---------- Working data
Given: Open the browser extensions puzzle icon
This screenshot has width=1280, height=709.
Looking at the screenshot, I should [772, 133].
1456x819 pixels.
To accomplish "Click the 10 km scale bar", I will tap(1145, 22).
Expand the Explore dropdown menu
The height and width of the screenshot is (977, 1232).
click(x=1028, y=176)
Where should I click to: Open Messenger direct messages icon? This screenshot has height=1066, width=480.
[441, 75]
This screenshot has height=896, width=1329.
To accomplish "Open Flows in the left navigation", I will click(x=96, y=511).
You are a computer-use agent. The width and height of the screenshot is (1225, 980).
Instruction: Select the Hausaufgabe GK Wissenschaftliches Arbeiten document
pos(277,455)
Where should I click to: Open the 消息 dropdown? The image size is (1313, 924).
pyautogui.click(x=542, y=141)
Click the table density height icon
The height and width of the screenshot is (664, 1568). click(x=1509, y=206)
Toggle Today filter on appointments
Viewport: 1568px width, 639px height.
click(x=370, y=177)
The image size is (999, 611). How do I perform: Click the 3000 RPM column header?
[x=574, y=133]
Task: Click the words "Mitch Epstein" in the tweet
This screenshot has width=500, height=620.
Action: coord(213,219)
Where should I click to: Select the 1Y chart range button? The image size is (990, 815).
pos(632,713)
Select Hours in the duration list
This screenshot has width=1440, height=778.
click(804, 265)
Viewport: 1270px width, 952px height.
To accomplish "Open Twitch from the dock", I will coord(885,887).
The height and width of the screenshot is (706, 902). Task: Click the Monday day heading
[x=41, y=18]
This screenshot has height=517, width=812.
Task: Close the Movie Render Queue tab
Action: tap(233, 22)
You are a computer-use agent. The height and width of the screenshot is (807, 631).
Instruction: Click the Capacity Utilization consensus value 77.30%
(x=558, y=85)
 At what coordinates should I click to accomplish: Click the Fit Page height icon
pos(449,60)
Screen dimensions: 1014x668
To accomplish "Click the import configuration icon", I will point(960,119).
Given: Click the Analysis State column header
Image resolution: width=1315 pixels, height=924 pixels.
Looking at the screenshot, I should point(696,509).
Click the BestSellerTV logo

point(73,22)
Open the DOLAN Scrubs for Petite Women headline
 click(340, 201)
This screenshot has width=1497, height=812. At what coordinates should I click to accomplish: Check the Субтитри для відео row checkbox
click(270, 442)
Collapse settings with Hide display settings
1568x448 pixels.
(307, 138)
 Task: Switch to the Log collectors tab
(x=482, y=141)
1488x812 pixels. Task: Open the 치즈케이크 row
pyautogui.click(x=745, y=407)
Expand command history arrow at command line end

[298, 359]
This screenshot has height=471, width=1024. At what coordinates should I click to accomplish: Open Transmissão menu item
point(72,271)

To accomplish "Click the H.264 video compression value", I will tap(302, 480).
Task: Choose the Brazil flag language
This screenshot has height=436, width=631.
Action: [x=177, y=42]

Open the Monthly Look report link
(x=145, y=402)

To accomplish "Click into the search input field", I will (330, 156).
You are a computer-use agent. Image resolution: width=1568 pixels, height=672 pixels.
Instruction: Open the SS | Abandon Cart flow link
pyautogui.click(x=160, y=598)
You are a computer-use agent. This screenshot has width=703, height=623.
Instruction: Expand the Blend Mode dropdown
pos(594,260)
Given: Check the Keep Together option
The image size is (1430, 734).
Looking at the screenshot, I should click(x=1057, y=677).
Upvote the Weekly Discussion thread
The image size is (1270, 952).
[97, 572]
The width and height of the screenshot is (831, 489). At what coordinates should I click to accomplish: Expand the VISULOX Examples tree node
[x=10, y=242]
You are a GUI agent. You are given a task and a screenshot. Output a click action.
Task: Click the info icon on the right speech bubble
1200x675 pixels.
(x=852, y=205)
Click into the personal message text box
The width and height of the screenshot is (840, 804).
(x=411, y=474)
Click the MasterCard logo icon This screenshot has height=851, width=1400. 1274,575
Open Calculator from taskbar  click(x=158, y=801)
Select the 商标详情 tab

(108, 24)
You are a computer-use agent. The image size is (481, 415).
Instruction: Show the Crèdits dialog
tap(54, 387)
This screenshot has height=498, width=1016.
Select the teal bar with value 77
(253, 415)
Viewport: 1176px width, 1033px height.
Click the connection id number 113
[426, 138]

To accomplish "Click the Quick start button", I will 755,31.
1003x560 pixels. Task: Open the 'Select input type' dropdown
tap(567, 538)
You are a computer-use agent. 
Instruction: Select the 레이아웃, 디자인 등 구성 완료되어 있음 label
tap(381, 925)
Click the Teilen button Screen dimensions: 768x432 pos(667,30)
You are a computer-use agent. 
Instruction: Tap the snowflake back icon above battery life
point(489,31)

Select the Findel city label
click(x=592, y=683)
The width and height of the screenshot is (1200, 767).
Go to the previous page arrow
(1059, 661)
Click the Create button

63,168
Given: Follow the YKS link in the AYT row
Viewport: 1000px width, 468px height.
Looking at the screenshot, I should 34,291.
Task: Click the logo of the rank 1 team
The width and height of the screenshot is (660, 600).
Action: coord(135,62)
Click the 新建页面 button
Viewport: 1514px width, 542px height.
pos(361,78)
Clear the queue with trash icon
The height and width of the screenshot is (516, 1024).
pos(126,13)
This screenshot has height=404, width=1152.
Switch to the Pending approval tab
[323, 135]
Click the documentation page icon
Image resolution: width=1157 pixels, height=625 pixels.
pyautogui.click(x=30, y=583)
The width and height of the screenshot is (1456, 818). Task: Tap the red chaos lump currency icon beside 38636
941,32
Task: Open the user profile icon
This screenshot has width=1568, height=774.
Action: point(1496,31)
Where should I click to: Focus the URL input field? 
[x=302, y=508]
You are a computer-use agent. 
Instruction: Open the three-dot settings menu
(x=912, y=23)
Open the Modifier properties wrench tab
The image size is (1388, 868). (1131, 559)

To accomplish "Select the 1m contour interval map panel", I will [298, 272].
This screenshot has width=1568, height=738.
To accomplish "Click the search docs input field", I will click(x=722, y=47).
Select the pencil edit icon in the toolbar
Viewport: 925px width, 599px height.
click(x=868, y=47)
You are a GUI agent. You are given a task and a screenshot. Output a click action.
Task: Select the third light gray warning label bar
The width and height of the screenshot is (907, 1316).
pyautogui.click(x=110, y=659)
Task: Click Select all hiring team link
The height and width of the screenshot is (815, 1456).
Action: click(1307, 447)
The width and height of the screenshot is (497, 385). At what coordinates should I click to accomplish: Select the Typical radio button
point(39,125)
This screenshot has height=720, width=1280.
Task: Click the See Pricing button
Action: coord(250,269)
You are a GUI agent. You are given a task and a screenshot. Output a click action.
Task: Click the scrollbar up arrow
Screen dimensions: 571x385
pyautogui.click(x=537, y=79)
--------------------
What needs to be done: Write out all of the lines above as a numbered list, omitting any blank lines.

Solution to this task:
1. Given: Open the browser extensions puzzle icon
2. This screenshot has width=1280, height=709.
3. Looking at the screenshot, I should [772, 133].
4. 1456x819 pixels.
5. To accomplish "Click the 10 km scale bar", I will tap(1145, 22).
6. Expand the Explore dropdown menu
7. The height and width of the screenshot is (977, 1232).
8. click(x=1028, y=176)
9. Where should I click to: Open Messenger direct messages icon? This screenshot has height=1066, width=480.
10. [441, 75]
11. This screenshot has height=896, width=1329.
12. To accomplish "Open Flows in the left navigation", I will click(x=96, y=511).
13. You are a computer-use agent. The width and height of the screenshot is (1225, 980).
14. Instruction: Select the Hausaufgabe GK Wissenschaftliches Arbeiten document
15. pos(277,455)
16. Where should I click to: Open the 消息 dropdown? The image size is (1313, 924).
17. pyautogui.click(x=542, y=141)
18. Click the table density height icon
19. The height and width of the screenshot is (664, 1568). click(x=1509, y=206)
20. Toggle Today filter on appointments
21. Viewport: 1568px width, 639px height.
22. click(x=370, y=177)
23. The image size is (999, 611). How do I perform: Click the 3000 RPM column header?
24. [x=574, y=133]
25. Task: Click the words "Mitch Epstein" in the tweet
26. This screenshot has width=500, height=620.
27. Action: coord(213,219)
28. Where should I click to: Select the 1Y chart range button? The image size is (990, 815).
29. pos(632,713)
30. Select Hours in the duration list
31. This screenshot has width=1440, height=778.
32. click(804, 265)
33. Viewport: 1270px width, 952px height.
34. To accomplish "Open Twitch from the dock", I will coord(885,887).
35. The height and width of the screenshot is (706, 902). Task: Click the Monday day heading
36. [x=41, y=18]
37. This screenshot has height=517, width=812.
38. Task: Close the Movie Render Queue tab
39. Action: tap(233, 22)
40. You are a computer-use agent. The height and width of the screenshot is (807, 631).
41. Instruction: Click the Capacity Utilization consensus value 77.30%
42. (x=558, y=85)
43.  At what coordinates should I click to accomplish: Click the Fit Page height icon
44. pos(449,60)
45. Screen dimensions: 1014x668
46. To accomplish "Click the import configuration icon", I will point(960,119).
47. Given: Click the Analysis State column header
48. Image resolution: width=1315 pixels, height=924 pixels.
49. Looking at the screenshot, I should point(696,509).
50. Click the BestSellerTV logo
51. point(73,22)
52. Open the DOLAN Scrubs for Petite Women headline
53.  click(340, 201)
54. This screenshot has width=1497, height=812. At what coordinates should I click to accomplish: Check the Субтитри для відео row checkbox
55. click(270, 442)
56. Collapse settings with Hide display settings
57. 1568x448 pixels.
58. (307, 138)
59.  Task: Switch to the Log collectors tab
60. (x=482, y=141)
61. 1488x812 pixels. Task: Open the 치즈케이크 row
62. pyautogui.click(x=745, y=407)
63. Expand command history arrow at command line end
64. [298, 359]
65. This screenshot has height=471, width=1024. At what coordinates should I click to accomplish: Open Transmissão menu item
66. point(72,271)
67. To accomplish "Click the H.264 video compression value", I will tap(302, 480).
68. Task: Choose the Brazil flag language
69. This screenshot has height=436, width=631.
70. Action: [x=177, y=42]
71. Open the Monthly Look report link
72. (x=145, y=402)
73. To accomplish "Click into the search input field", I will (330, 156).
74. You are a computer-use agent. Image resolution: width=1568 pixels, height=672 pixels.
75. Instruction: Open the SS | Abandon Cart flow link
76. pyautogui.click(x=160, y=598)
77. You are a computer-use agent. This screenshot has width=703, height=623.
78. Instruction: Expand the Blend Mode dropdown
79. pos(594,260)
80. Given: Check the Keep Together option
81. The image size is (1430, 734).
82. Looking at the screenshot, I should click(x=1057, y=677).
83. Upvote the Weekly Discussion thread
84. The image size is (1270, 952).
85. [97, 572]
86. The width and height of the screenshot is (831, 489). At what coordinates should I click to accomplish: Expand the VISULOX Examples tree node
87. [x=10, y=242]
88. You are a GUI agent. You are given a task and a screenshot. Output a click action.
89. Task: Click the info icon on the right speech bubble
90. 1200x675 pixels.
91. (x=852, y=205)
92. Click into the personal message text box
93. The width and height of the screenshot is (840, 804).
94. (x=411, y=474)
95. Click the MasterCard logo icon This screenshot has height=851, width=1400. 1274,575
96. Open Calculator from taskbar  click(x=158, y=801)
97. Select the 商标详情 tab
98. (108, 24)
99. You are a computer-use agent. The image size is (481, 415).
100. Instruction: Show the Crèdits dialog
101. tap(54, 387)
102. This screenshot has height=498, width=1016.
103. Select the teal bar with value 77
104. (253, 415)
105. Viewport: 1176px width, 1033px height.
106. Click the connection id number 113
107. [426, 138]
108. To accomplish "Click the Quick start button", I will 755,31.
109. 1003x560 pixels. Task: Open the 'Select input type' dropdown
110. tap(567, 538)
111. You are a computer-use agent. 
112. Instruction: Select the 레이아웃, 디자인 등 구성 완료되어 있음 label
113. tap(381, 925)
114. Click the Teilen button Screen dimensions: 768x432 pos(667,30)
115. You are a computer-use agent. 
116. Instruction: Tap the snowflake back icon above battery life
117. point(489,31)
118. Select the Findel city label
119. click(x=592, y=683)
120. The width and height of the screenshot is (1200, 767).
121. Go to the previous page arrow
122. (1059, 661)
123. Click the Create button
124. 63,168
125. Given: Follow the YKS link in the AYT row
126. Viewport: 1000px width, 468px height.
127. Looking at the screenshot, I should 34,291.
128. Task: Click the logo of the rank 1 team
129. The width and height of the screenshot is (660, 600).
130. Action: coord(135,62)
131. Click the 新建页面 button
132. Viewport: 1514px width, 542px height.
133. pos(361,78)
134. Clear the queue with trash icon
135. The height and width of the screenshot is (516, 1024).
136. pos(126,13)
137. This screenshot has height=404, width=1152.
138. Switch to the Pending approval tab
139. [323, 135]
140. Click the documentation page icon
141. Image resolution: width=1157 pixels, height=625 pixels.
142. pyautogui.click(x=30, y=583)
143. The width and height of the screenshot is (1456, 818). Task: Tap the red chaos lump currency icon beside 38636
144. 941,32
145. Task: Open the user profile icon
146. This screenshot has width=1568, height=774.
147. Action: point(1496,31)
148. Where should I click to: Focus the URL input field? 
149. [x=302, y=508]
150. You are a computer-use agent. 
151. Instruction: Open the three-dot settings menu
152. (x=912, y=23)
153. Open the Modifier properties wrench tab
154. The image size is (1388, 868). (1131, 559)
155. To accomplish "Select the 1m contour interval map panel", I will [298, 272].
156. This screenshot has width=1568, height=738.
157. To accomplish "Click the search docs input field", I will click(x=722, y=47).
158. Select the pencil edit icon in the toolbar
159. Viewport: 925px width, 599px height.
160. click(x=868, y=47)
161. You are a GUI agent. You are given a task and a screenshot. Output a click action.
162. Task: Select the third light gray warning label bar
163. The width and height of the screenshot is (907, 1316).
164. pyautogui.click(x=110, y=659)
165. Task: Click Select all hiring team link
166. The height and width of the screenshot is (815, 1456).
167. Action: click(1307, 447)
168. The width and height of the screenshot is (497, 385). At what coordinates should I click to accomplish: Select the Typical radio button
169. point(39,125)
170. This screenshot has height=720, width=1280.
171. Task: Click the See Pricing button
172. Action: coord(250,269)
173. You are a GUI agent. You are given a task and a screenshot. Output a click action.
174. Task: Click the scrollbar up arrow
175. Screen dimensions: 571x385
176. pyautogui.click(x=537, y=79)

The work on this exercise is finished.